WRITTEN PROBLEM
Reproduce the listing below verbatim, line for line.

EXTRACTED INFORMATION
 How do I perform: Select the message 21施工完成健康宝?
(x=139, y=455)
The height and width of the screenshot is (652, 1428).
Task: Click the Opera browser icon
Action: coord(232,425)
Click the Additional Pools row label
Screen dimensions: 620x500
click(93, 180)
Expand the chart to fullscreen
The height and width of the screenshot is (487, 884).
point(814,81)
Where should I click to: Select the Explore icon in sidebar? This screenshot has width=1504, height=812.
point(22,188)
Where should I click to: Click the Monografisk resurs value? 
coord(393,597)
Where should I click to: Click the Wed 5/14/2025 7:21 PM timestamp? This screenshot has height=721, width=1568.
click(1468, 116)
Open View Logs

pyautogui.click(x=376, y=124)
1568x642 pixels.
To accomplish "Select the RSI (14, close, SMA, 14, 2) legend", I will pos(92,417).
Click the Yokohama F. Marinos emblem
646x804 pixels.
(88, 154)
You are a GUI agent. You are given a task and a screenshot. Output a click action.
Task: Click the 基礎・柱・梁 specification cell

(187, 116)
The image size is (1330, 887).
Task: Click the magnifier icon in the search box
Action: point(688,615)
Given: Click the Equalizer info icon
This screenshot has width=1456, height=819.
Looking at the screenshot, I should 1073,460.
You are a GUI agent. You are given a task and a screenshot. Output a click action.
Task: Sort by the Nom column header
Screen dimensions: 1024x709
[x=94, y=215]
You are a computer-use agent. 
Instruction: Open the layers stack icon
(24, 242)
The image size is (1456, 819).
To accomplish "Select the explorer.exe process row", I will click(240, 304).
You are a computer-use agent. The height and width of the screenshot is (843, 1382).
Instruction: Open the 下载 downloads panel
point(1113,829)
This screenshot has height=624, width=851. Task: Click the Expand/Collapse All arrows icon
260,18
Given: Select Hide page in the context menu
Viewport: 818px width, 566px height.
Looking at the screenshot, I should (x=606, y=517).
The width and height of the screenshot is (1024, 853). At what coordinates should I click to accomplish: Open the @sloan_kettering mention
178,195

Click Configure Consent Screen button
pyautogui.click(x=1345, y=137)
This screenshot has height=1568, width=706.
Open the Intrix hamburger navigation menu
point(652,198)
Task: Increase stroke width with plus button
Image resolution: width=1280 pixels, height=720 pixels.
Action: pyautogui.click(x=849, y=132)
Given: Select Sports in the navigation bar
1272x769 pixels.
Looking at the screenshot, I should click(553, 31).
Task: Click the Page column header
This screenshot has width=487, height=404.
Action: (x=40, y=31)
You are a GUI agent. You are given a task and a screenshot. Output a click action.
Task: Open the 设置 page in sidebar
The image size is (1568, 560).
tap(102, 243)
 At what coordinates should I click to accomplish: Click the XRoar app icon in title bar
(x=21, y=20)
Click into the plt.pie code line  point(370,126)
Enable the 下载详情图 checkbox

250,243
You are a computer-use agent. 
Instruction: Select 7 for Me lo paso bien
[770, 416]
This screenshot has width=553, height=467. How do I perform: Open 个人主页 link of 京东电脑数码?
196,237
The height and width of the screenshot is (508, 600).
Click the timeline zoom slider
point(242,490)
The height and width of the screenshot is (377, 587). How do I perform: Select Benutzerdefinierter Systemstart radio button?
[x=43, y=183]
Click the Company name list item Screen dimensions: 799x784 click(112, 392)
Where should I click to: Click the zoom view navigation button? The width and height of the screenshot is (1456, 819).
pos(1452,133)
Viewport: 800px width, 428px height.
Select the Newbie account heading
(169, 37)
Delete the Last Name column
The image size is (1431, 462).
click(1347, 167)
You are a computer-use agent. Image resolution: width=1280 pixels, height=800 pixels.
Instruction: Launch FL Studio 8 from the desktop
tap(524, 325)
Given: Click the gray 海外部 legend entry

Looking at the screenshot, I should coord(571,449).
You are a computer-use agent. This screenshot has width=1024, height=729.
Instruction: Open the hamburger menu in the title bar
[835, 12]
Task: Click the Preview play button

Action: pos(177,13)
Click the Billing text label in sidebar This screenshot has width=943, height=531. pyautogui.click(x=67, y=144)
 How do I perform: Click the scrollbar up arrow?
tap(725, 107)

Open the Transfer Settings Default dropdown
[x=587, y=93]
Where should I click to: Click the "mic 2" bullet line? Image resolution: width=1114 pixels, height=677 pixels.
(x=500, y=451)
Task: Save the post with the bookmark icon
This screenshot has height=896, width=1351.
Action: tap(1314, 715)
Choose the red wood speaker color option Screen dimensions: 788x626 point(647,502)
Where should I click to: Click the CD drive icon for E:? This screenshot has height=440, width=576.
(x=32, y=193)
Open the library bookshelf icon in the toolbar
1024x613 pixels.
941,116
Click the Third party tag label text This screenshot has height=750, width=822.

RESULT OF THE EXERCISE
 How do I perform: Select the message 21施工完成健康宝?
(x=139, y=455)
The height and width of the screenshot is (652, 1428).
Task: Click the Opera browser icon
Action: coord(232,425)
Click the Additional Pools row label
Screen dimensions: 620x500
click(93, 180)
Expand the chart to fullscreen
The height and width of the screenshot is (487, 884).
point(814,81)
Where should I click to: Select the Explore icon in sidebar? This screenshot has width=1504, height=812.
point(22,188)
Where should I click to: Click the Monografisk resurs value? 
coord(393,597)
Where should I click to: Click the Wed 5/14/2025 7:21 PM timestamp? This screenshot has height=721, width=1568.
click(1468, 116)
Open View Logs

pyautogui.click(x=376, y=124)
1568x642 pixels.
To accomplish "Select the RSI (14, close, SMA, 14, 2) legend", I will pos(92,417).
Click the Yokohama F. Marinos emblem
646x804 pixels.
(88, 154)
You are a GUI agent. You are given a task and a screenshot. Output a click action.
Task: Click the 基礎・柱・梁 specification cell

(187, 116)
The image size is (1330, 887).
Task: Click the magnifier icon in the search box
Action: point(688,615)
Given: Click the Equalizer info icon
This screenshot has width=1456, height=819.
Looking at the screenshot, I should 1073,460.
You are a GUI agent. You are given a task and a screenshot. Output a click action.
Task: Sort by the Nom column header
Screen dimensions: 1024x709
[x=94, y=215]
You are a computer-use agent. 
Instruction: Open the layers stack icon
(24, 242)
The image size is (1456, 819).
To accomplish "Select the explorer.exe process row", I will click(240, 304).
You are a computer-use agent. The height and width of the screenshot is (843, 1382).
Instruction: Open the 下载 downloads panel
point(1113,829)
This screenshot has height=624, width=851. Task: Click the Expand/Collapse All arrows icon
260,18
Given: Select Hide page in the context menu
Viewport: 818px width, 566px height.
Looking at the screenshot, I should (x=606, y=517).
The width and height of the screenshot is (1024, 853). At what coordinates should I click to accomplish: Open the @sloan_kettering mention
178,195

Click Configure Consent Screen button
pyautogui.click(x=1345, y=137)
This screenshot has height=1568, width=706.
Open the Intrix hamburger navigation menu
point(652,198)
Task: Increase stroke width with plus button
Image resolution: width=1280 pixels, height=720 pixels.
Action: pyautogui.click(x=849, y=132)
Given: Select Sports in the navigation bar
1272x769 pixels.
Looking at the screenshot, I should click(553, 31).
Task: Click the Page column header
This screenshot has width=487, height=404.
Action: (x=40, y=31)
You are a GUI agent. You are given a task and a screenshot. Output a click action.
Task: Open the 设置 page in sidebar
The image size is (1568, 560).
tap(102, 243)
 At what coordinates should I click to accomplish: Click the XRoar app icon in title bar
(x=21, y=20)
Click into the plt.pie code line  point(370,126)
Enable the 下载详情图 checkbox

250,243
You are a computer-use agent. 
Instruction: Select 7 for Me lo paso bien
[770, 416]
This screenshot has width=553, height=467. How do I perform: Open 个人主页 link of 京东电脑数码?
196,237
The height and width of the screenshot is (508, 600).
Click the timeline zoom slider
point(242,490)
The height and width of the screenshot is (377, 587). How do I perform: Select Benutzerdefinierter Systemstart radio button?
[x=43, y=183]
Click the Company name list item Screen dimensions: 799x784 click(112, 392)
Where should I click to: Click the zoom view navigation button? The width and height of the screenshot is (1456, 819).
pos(1452,133)
Viewport: 800px width, 428px height.
Select the Newbie account heading
(169, 37)
Delete the Last Name column
The image size is (1431, 462).
click(1347, 167)
You are a computer-use agent. Image resolution: width=1280 pixels, height=800 pixels.
Instruction: Launch FL Studio 8 from the desktop
tap(524, 325)
Given: Click the gray 海外部 legend entry

Looking at the screenshot, I should coord(571,449).
You are a computer-use agent. This screenshot has width=1024, height=729.
Instruction: Open the hamburger menu in the title bar
[835, 12]
Task: Click the Preview play button

Action: pos(177,13)
Click the Billing text label in sidebar This screenshot has width=943, height=531. pyautogui.click(x=67, y=144)
 How do I perform: Click the scrollbar up arrow?
tap(725, 107)

Open the Transfer Settings Default dropdown
[x=587, y=93]
Where should I click to: Click the "mic 2" bullet line? Image resolution: width=1114 pixels, height=677 pixels.
(x=500, y=451)
Task: Save the post with the bookmark icon
This screenshot has height=896, width=1351.
Action: tap(1314, 715)
Choose the red wood speaker color option Screen dimensions: 788x626 point(647,502)
Where should I click to: Click the CD drive icon for E:? This screenshot has height=440, width=576.
(x=32, y=193)
Open the library bookshelf icon in the toolbar
1024x613 pixels.
941,116
Click the Third party tag label text This screenshot has height=750, width=822.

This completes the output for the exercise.